Tem mais gente querendo disputar de igual para igual. A coreana LG, por exemplo, que briga no segmento premium com a venda de refrigeradores e lavadoras, importa o produto da matriz - um processo que demora cerca de 60 dias, desde o pedido até a entrega na loja. A empresa estuda a implantação de uma fábrica de linha branca no Brasil, depois de registrar um aumento expressivo na venda de lavadoras: a linha, que representava menos de 3% da sua receita no país em 2008, vai chegar a 7% das vendas totais em 2009. A LG, que até então trabalhava exclusivamente com o modelo lava e seca, introduziu neste ano uma nova linha no país, mais acessível, que só lava. "Nenhuma outra linha de produtos cresceu tanto em 2009", diz Frederico Seixas, gerente de produto de linha branca da LG. "Mas, para ter uma fábrica aqui, é preciso analisar a questão dos fornecedores".

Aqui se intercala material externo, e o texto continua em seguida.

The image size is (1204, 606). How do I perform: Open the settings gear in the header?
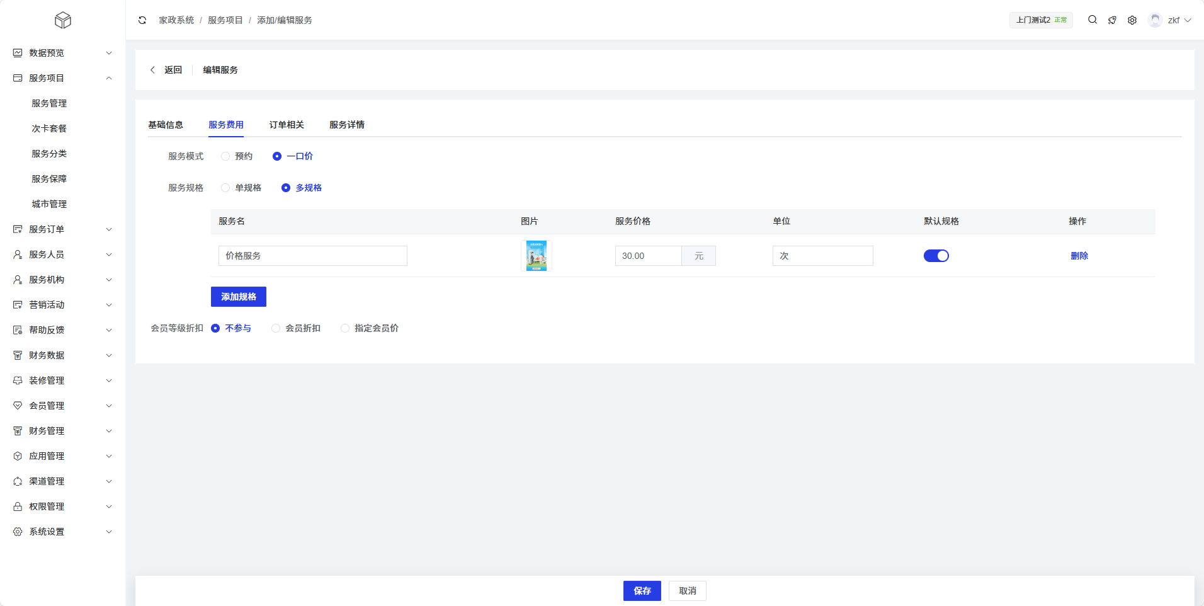1132,20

Um dos casos mais graves que vem atrasando a entrega de produtos no varejo está na oferta de vidro para a linha branca (usado nas tampas das lavadoras, dos fogões e nas prateleiras das geladeiras). O mercado de vidros para eletrodomésticos é dominado por duas empresas - Saint-Gobain, que lidera, com a Euroveder, e a Shott. E vem faltando produto. "Aumentamos a produção em 30% em setembro mas, ainda assim, estamos operando com 95% da nossa capacidade", diz Luiz Fernando Chamon, gerente-geral da Euroveder, divisão da Saint-Gobain especializada no fornecimento de vidros para a linha branca. Para atender os três grandes fabricantes do país, a Eurodever aumentou em 60% o número de funcionários, para 335 pessoas, e começou a trabalhar aos domingos. Hoje, a fábrica de São Caetano do Sul (SP) opera 24 horas, sete dias por semana.
"Os meses de agosto e setembro foram os mais críticos porque a contratação de pessoal ainda não tinha sido concluída", diz Chamon, que garante que nenhum fabricante ficou desabastecido. "Mas os prazos precisaram ser renegociados. Se o cliente queria um lote de dez, entregávamos cinco agora e cinco depois". O gargalo, diz, foi contornado, mas a situação "não está sendo fácil até agora".
A líder Whirlpool, com fatia de 40% nas vendas de linha branca no país, contratou duas mil pessoas para dar conta do aumento da demanda em resposta à redução do IPI. Cerca de 700 funcionários foram para a área de lavadoras, diz Claudia Sender, gerente-geral da Whirlpool Latin America para lavanderia, cocção e linhas especiais. "A venda dos principais produtos de linha branca (fogão, refrigeradores e lavadoras) deve crescer 20% este ano sobre 2008, puxada por lavadoras". A alta para alguns modelos chega a 40%.
"Em lavadoras, os produtos mais procurados são aqueles de maior valor agregado, com capacidade acima dos nove quilos, devido à facilidade que o consumidor encontra em parcelar", diz a executiva. A rede Extra lança nos próximos dias promoção que divide o pagamento para a linha branca em até 18 vezes. A maior varejista do país em linha branca, a Casas Bahia, oferece 17.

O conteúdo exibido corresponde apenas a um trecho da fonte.